• [EXERCISE DIRECTIONS]: Copy every record below exactly as it stands.

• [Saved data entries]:
[Start of Attachment]

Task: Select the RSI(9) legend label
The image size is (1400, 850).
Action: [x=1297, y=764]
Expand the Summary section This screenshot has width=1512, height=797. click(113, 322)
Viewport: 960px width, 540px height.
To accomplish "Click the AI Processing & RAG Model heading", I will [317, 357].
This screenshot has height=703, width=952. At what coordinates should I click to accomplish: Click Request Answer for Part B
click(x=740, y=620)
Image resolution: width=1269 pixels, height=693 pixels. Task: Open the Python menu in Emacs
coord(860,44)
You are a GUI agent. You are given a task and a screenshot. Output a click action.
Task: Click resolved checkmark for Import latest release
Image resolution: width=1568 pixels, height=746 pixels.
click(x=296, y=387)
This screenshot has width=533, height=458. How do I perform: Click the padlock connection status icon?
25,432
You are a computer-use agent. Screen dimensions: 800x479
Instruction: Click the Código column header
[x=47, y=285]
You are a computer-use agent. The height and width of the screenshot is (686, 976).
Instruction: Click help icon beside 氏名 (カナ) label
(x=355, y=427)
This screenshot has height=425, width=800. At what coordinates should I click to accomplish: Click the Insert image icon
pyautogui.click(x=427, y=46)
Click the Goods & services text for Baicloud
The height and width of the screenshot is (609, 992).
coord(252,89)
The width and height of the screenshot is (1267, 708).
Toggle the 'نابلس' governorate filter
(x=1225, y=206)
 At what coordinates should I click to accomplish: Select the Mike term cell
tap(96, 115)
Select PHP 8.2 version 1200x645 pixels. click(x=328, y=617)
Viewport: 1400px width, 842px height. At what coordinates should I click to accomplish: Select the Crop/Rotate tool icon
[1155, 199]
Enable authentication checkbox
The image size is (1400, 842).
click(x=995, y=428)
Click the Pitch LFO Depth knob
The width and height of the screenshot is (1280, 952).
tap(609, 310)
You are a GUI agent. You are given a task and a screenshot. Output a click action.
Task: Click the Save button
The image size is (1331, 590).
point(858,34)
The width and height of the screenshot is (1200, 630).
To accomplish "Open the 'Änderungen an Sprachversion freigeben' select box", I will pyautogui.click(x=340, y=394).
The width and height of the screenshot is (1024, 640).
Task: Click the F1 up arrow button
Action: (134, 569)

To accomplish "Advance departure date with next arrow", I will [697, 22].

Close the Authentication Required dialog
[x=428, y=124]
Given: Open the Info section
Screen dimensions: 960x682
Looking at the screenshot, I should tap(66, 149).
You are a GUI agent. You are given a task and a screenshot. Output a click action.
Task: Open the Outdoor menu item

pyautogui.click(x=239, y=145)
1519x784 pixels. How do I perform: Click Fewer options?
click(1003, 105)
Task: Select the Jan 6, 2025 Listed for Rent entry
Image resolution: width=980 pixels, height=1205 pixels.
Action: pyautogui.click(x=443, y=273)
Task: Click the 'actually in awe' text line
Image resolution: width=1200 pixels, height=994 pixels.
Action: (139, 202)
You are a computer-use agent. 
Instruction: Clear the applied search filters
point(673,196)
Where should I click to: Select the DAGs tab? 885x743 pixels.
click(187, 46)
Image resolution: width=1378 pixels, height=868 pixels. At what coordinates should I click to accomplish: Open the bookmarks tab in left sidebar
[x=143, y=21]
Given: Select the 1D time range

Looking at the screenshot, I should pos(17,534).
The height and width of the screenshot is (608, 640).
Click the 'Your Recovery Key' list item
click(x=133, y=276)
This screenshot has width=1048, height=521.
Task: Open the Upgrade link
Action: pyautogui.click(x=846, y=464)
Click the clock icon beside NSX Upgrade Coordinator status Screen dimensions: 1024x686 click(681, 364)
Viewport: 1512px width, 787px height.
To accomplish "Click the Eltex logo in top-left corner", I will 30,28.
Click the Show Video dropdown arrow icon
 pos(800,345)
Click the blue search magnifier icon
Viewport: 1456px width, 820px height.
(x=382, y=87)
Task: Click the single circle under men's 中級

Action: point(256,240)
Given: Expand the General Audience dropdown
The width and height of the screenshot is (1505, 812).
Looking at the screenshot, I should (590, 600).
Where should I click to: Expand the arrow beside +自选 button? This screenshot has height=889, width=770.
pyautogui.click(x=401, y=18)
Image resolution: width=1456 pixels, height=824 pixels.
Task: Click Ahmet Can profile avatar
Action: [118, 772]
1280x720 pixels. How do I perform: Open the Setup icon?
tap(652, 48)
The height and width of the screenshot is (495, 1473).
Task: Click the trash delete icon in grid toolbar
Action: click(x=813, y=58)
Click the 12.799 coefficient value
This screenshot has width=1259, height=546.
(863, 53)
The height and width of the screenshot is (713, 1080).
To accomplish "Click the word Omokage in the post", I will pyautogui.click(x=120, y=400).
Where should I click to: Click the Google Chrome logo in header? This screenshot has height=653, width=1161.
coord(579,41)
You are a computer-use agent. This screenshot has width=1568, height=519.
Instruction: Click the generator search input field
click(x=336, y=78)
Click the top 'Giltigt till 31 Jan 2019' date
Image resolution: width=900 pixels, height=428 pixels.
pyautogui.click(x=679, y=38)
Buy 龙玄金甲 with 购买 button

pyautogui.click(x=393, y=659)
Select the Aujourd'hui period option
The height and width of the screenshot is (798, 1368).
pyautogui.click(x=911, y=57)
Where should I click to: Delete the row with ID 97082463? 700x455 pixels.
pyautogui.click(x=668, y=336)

[End of Attachment]

• [SOLUTION FOR THIS TASK]:
Task: Select the RSI(9) legend label
The image size is (1400, 850).
Action: [x=1297, y=764]
Expand the Summary section This screenshot has width=1512, height=797. click(113, 322)
Viewport: 960px width, 540px height.
To accomplish "Click the AI Processing & RAG Model heading", I will [317, 357].
This screenshot has height=703, width=952. At what coordinates should I click to accomplish: Click Request Answer for Part B
click(x=740, y=620)
Image resolution: width=1269 pixels, height=693 pixels. Task: Open the Python menu in Emacs
coord(860,44)
You are a GUI agent. You are given a task and a screenshot. Output a click action.
Task: Click resolved checkmark for Import latest release
Image resolution: width=1568 pixels, height=746 pixels.
click(x=296, y=387)
This screenshot has width=533, height=458. How do I perform: Click the padlock connection status icon?
25,432
You are a computer-use agent. Screen dimensions: 800x479
Instruction: Click the Código column header
[x=47, y=285]
You are a computer-use agent. The height and width of the screenshot is (686, 976).
Instruction: Click help icon beside 氏名 (カナ) label
(x=355, y=427)
This screenshot has height=425, width=800. At what coordinates should I click to accomplish: Click the Insert image icon
pyautogui.click(x=427, y=46)
Click the Goods & services text for Baicloud
The height and width of the screenshot is (609, 992).
coord(252,89)
The width and height of the screenshot is (1267, 708).
Toggle the 'نابلس' governorate filter
(x=1225, y=206)
 At what coordinates should I click to accomplish: Select the Mike term cell
tap(96, 115)
Select PHP 8.2 version 1200x645 pixels. click(x=328, y=617)
Viewport: 1400px width, 842px height. At what coordinates should I click to accomplish: Select the Crop/Rotate tool icon
[1155, 199]
Enable authentication checkbox
The image size is (1400, 842).
click(x=995, y=428)
Click the Pitch LFO Depth knob
The width and height of the screenshot is (1280, 952).
tap(609, 310)
You are a GUI agent. You are given a task and a screenshot. Output a click action.
Task: Click the Save button
The image size is (1331, 590).
point(858,34)
The width and height of the screenshot is (1200, 630).
To accomplish "Open the 'Änderungen an Sprachversion freigeben' select box", I will pyautogui.click(x=340, y=394).
The width and height of the screenshot is (1024, 640).
Task: Click the F1 up arrow button
Action: (134, 569)

To accomplish "Advance departure date with next arrow", I will [697, 22].

Close the Authentication Required dialog
[x=428, y=124]
Given: Open the Info section
Screen dimensions: 960x682
Looking at the screenshot, I should tap(66, 149).
You are a GUI agent. You are given a task and a screenshot. Output a click action.
Task: Open the Outdoor menu item

pyautogui.click(x=239, y=145)
1519x784 pixels. How do I perform: Click Fewer options?
click(1003, 105)
Task: Select the Jan 6, 2025 Listed for Rent entry
Image resolution: width=980 pixels, height=1205 pixels.
Action: pyautogui.click(x=443, y=273)
Task: Click the 'actually in awe' text line
Image resolution: width=1200 pixels, height=994 pixels.
Action: (139, 202)
You are a computer-use agent. 
Instruction: Clear the applied search filters
point(673,196)
Where should I click to: Select the DAGs tab? 885x743 pixels.
click(187, 46)
Image resolution: width=1378 pixels, height=868 pixels. At what coordinates should I click to accomplish: Open the bookmarks tab in left sidebar
[x=143, y=21]
Given: Select the 1D time range

Looking at the screenshot, I should pos(17,534).
The height and width of the screenshot is (608, 640).
Click the 'Your Recovery Key' list item
click(x=133, y=276)
This screenshot has width=1048, height=521.
Task: Open the Upgrade link
Action: pyautogui.click(x=846, y=464)
Click the clock icon beside NSX Upgrade Coordinator status Screen dimensions: 1024x686 click(681, 364)
Viewport: 1512px width, 787px height.
To accomplish "Click the Eltex logo in top-left corner", I will 30,28.
Click the Show Video dropdown arrow icon
 pos(800,345)
Click the blue search magnifier icon
Viewport: 1456px width, 820px height.
(x=382, y=87)
Task: Click the single circle under men's 中級

Action: point(256,240)
Given: Expand the General Audience dropdown
The width and height of the screenshot is (1505, 812).
Looking at the screenshot, I should (590, 600).
Where should I click to: Expand the arrow beside +自选 button? This screenshot has height=889, width=770.
pyautogui.click(x=401, y=18)
Image resolution: width=1456 pixels, height=824 pixels.
Task: Click Ahmet Can profile avatar
Action: [118, 772]
1280x720 pixels. How do I perform: Open the Setup icon?
tap(652, 48)
The height and width of the screenshot is (495, 1473).
Task: Click the trash delete icon in grid toolbar
Action: click(x=813, y=58)
Click the 12.799 coefficient value
This screenshot has width=1259, height=546.
(863, 53)
The height and width of the screenshot is (713, 1080).
To accomplish "Click the word Omokage in the post", I will pyautogui.click(x=120, y=400).
Where should I click to: Click the Google Chrome logo in header? This screenshot has height=653, width=1161.
coord(579,41)
You are a computer-use agent. This screenshot has width=1568, height=519.
Instruction: Click the generator search input field
click(x=336, y=78)
Click the top 'Giltigt till 31 Jan 2019' date
Image resolution: width=900 pixels, height=428 pixels.
pyautogui.click(x=679, y=38)
Buy 龙玄金甲 with 购买 button

pyautogui.click(x=393, y=659)
Select the Aujourd'hui period option
The height and width of the screenshot is (798, 1368).
pyautogui.click(x=911, y=57)
Where should I click to: Delete the row with ID 97082463? 700x455 pixels.
pyautogui.click(x=668, y=336)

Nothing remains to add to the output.